The outcome reported by Eurostat, the European Union's statistics office Thursday, was slightly lower than the 0.1 percent growth expectation in the markets.

Economists say fears the Ukraine crisis may escalate are making companies hesitate to invest and consumers to postpone spending. A lack of economic reforms in France has also played a role. So did a mild German winter that shifted construction from the second quarter to the first.

The German state statistical office said that imports, supported by steady demand from domestic consumers, rose more than exports did, lowering overall output figures.

Spending on business investment also fell, particularly in new buildings. A mild winter may have moved construction activity up to the first quarter, meaning the poor second quarter figure may understate growth.

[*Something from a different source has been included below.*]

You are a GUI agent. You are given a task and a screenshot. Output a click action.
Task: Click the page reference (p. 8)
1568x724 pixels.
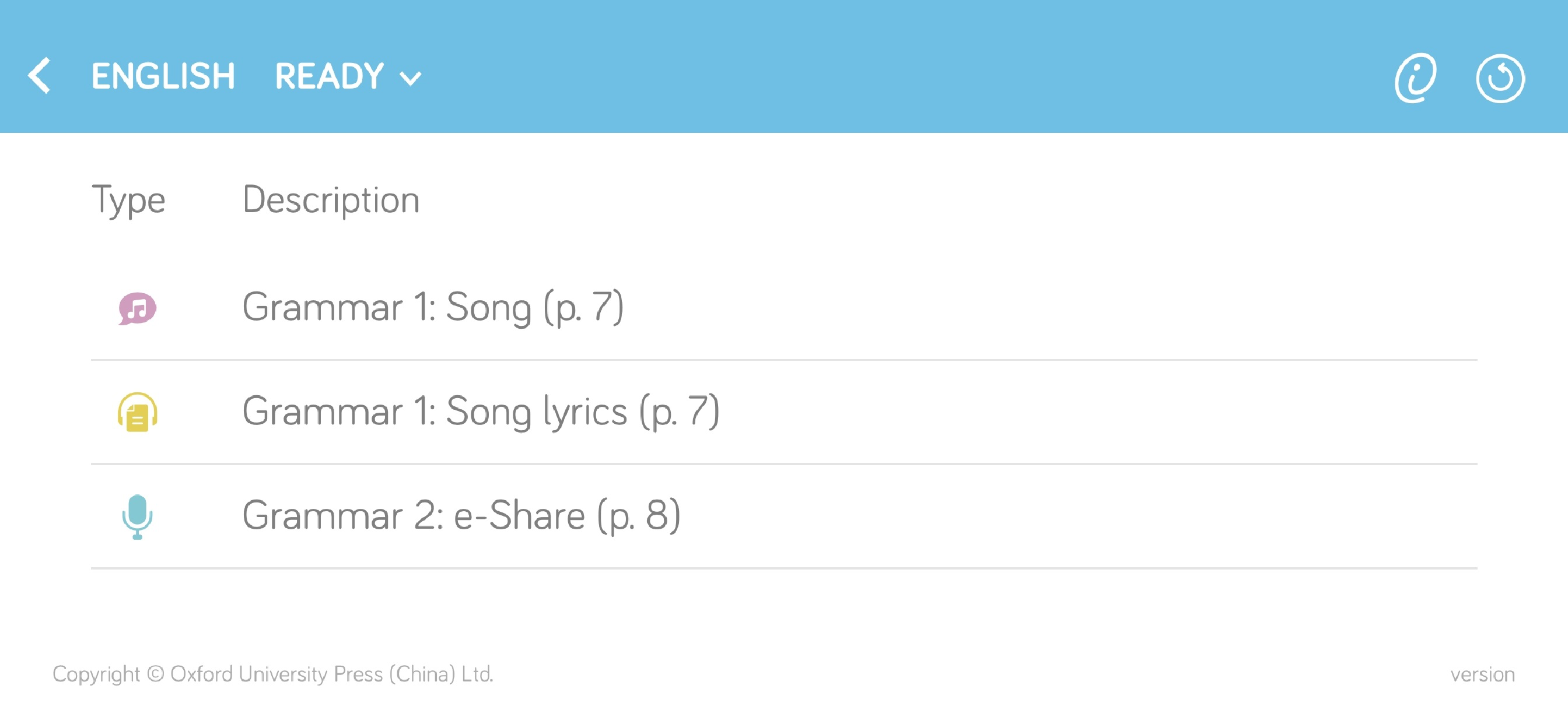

Surveys of business confidence in Germany are also suggesting that fears about the Ukraine crisis have made companies more cautious about their plans to invest in expanding their businesses. Ukraine fears have only grown since the end of the quarter on June 30.

Since then, the shooting down of Malaysia Airlines Flight 17 over Ukraine on July 17 has ratcheted up tensions dramatically and prompted tit-for-tat sanctions between Russia and the European Union. Meanwhile, France's economy has slowly stagnated as pro-business reforms have lagged.

"While the Q2 weakness should remain temporary for Germany, France remains mired in economic stagnation due to a lack of reform," economist Christian Schulz at Berenberg Bank said. "Weak investment highlights France's deep-running problems."

The figures will likely raise pressure on the European Central Bank to enact more measures to support the recovery.